Part of the reason for the change is the fact that La La actually knows the girls she’s hanging with and isn’t forced to meet up with random women for the sake of good TV. What we see on these shows is exactly what tends to happen when there’s a “new girl” in the group or you’re hanging out with women who aren’t your closest BFFs.
We all know about Evelyn Lozada’s infamous “circle,” but do you know how to get along with the outer circle—you know the new associates and friends of friends—without being a mean girl? Here are a few tips.

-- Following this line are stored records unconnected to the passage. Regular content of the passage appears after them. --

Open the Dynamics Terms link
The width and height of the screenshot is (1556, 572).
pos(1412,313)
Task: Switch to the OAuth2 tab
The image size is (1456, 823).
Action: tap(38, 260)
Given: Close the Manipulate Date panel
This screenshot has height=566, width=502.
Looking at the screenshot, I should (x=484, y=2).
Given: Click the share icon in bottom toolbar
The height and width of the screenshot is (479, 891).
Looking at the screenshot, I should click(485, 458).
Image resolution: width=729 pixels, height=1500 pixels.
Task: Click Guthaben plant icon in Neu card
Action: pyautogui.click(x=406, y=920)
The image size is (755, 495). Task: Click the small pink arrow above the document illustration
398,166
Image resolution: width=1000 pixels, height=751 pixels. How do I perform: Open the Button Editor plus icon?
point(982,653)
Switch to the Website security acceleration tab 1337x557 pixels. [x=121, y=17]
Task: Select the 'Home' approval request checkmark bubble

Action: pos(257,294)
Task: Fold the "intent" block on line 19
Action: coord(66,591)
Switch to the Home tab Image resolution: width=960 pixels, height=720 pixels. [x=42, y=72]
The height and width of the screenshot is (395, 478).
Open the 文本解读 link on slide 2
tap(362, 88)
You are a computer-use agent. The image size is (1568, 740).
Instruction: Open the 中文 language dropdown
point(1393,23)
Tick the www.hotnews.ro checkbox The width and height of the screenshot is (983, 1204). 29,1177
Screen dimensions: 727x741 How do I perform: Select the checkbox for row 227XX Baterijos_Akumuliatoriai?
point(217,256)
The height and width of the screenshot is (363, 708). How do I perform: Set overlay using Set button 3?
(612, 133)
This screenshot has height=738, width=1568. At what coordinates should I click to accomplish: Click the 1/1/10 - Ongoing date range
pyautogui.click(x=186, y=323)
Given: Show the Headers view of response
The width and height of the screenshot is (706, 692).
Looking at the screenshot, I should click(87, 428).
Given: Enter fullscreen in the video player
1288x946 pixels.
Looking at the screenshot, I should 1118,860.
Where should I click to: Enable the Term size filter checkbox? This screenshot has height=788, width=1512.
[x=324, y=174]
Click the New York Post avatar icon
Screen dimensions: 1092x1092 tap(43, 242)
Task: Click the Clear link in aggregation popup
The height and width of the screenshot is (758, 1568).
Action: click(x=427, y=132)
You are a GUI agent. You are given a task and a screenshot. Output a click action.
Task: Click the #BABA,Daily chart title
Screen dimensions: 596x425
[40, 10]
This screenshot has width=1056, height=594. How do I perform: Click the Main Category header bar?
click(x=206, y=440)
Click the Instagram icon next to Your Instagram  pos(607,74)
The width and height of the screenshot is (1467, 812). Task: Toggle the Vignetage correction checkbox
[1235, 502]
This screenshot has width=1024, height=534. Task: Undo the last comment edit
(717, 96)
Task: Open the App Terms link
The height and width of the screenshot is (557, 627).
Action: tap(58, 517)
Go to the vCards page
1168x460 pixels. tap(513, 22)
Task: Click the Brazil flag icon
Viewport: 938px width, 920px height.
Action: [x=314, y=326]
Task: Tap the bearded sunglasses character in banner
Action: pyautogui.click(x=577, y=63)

I’m the worst at this because I like to segment my friends and hang out in small groups. Whenever I know someone else is tagging along, I get a little iffy about how that may change the dynamic, but in my experience that’s been an unnecessary worry the majority of the time. If you go into a situation expecting not to like someone, you’ll be sure to find a reason not to and you could miss out on a cool friend or even a professional contact by being too standoffish. At least give the relationship a friendly try in the beginning.
Keep a tight lip
On the other hand, you don’t know these women so there’s no need to tell them everything about you. Remember, when you meet someone new, you’re being sized up just as much they’re making a first impression on you. It’s best to keep a lid on the deep dark secrets only your closest girls need to know (Kimbella), and definitely limit the gossip—it’s not a good look.